Last week marked the 25th anniversary of the Hazelwood ruling – 25 years since the Supreme Court put a black mark on public education’s academic freedom. The anniversary came and went, but our fight as students and as a community cannot end so quickly. It is time to cure Hazelwood and take a stand against those who say students are better seen than heard, better off being taught than trying to teach others.
I had a handful of friends in high school that did not understand why the fight against Hazelwood was important. They made the argument that public school students are minors under the watch of the state and should not be able to publish controversial or upsetting content in a student newspaper simply because they were students and had no business stirring things up.
Here are just a few reasons for which the current laws allowing administrators of both colleges and high schools to censor their students are dangerous and arbitrary:
” A Texas high school cheerleader was disciplined after she quietly sat down instead of participating in a cheerleading routine that included the name of a basketball player who, as the school knew, was the subject of a criminal complaint accusing him of raping her.
” A Florida high school yearbook editor was fired after he challenged the principal’s decision not to run a senior picture of a lesbian student who was wearing a tuxedo.
” A New York administrator was allowed to censor a story that truthfully reported that his school of 3,600 students had only two functional bathrooms.
This list, complied by the Student Press Law Center, has no end. The number of students who have their voices silenced serves as a legitimate threat to the democratic principles this country is founded on.

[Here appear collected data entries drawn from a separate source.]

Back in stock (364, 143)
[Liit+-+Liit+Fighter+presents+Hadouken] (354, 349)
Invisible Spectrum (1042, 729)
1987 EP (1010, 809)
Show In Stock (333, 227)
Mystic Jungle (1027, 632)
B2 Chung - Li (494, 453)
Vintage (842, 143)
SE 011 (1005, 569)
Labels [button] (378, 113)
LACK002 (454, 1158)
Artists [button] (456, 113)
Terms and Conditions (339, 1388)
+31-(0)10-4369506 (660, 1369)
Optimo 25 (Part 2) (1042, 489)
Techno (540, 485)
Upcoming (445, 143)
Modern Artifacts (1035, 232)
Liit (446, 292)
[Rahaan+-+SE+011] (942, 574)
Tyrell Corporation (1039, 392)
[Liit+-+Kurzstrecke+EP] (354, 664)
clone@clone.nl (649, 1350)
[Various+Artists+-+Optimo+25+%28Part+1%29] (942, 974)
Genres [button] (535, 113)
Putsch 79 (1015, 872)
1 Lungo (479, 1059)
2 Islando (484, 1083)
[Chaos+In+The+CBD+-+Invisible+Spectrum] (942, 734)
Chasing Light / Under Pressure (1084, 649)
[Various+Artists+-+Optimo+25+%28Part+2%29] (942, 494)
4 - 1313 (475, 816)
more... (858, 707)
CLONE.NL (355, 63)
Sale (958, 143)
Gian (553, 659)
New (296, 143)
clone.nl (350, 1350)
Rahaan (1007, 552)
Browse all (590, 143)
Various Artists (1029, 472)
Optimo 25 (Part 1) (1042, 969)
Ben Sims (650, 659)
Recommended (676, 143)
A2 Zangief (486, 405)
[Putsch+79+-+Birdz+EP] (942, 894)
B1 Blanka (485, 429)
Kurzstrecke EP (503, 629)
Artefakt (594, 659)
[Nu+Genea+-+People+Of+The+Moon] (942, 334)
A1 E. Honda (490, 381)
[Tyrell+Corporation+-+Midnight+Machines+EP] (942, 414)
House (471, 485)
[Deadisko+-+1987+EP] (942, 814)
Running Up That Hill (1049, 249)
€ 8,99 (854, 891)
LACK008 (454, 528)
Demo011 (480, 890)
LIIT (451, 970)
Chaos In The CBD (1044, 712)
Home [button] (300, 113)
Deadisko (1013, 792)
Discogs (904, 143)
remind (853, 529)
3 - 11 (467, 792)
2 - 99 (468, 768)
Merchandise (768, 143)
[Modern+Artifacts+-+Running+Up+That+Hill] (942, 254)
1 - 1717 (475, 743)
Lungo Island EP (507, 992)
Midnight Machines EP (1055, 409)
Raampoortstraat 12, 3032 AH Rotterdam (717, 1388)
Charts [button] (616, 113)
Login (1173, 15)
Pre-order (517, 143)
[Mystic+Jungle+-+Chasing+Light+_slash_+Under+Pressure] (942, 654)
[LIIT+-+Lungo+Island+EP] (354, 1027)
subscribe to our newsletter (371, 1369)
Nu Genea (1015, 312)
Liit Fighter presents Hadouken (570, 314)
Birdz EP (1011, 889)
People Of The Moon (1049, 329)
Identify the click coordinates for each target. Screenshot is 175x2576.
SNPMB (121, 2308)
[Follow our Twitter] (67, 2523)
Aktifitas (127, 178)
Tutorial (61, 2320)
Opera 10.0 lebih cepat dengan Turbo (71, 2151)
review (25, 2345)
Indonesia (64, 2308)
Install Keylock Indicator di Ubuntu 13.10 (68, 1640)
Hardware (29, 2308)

When Justice William Brennan dissented from the Hazelwood ruling, he argued, “[U]nthinking contempt for individual rights is intolerable from any state official. It is particularly insidious from one to whom the public entrusts the task of inculcating in its youth an appreciation for the cherished democratic liberties that our Constitution guarantees.”
Brennan’s dissent could not be truer. The lessons censorship teaches create a hostile environment in which students, and our society, cannot grow. They send the message that educated and colorful debate and discourse are unacceptable.
But that’s not the worst part of it. Perhaps the most frightening ramification of the Hazelwood decision is the impact a lack of information has on a community. Without a truthful and honest press holding officials and groups accountable, democratic society as we know it is at risk. The responsibility of the journalistic community is to tell the stories no one wants to hear and to protect society by publishing information that may be inconvenient but nevertheless true.
If we as a community do not act together and act soon, the fundamental democratic principles of our society may dissipate quickly and with the public knowing very little until it’s too late. It is time to reverse Hazelwood and to stand up for the rights of every student.
Students’ rights should not end at the schoolhouse gate. Challenging Hazelwood will be a test of the our generation’s ability to succeed when the real world hits hard.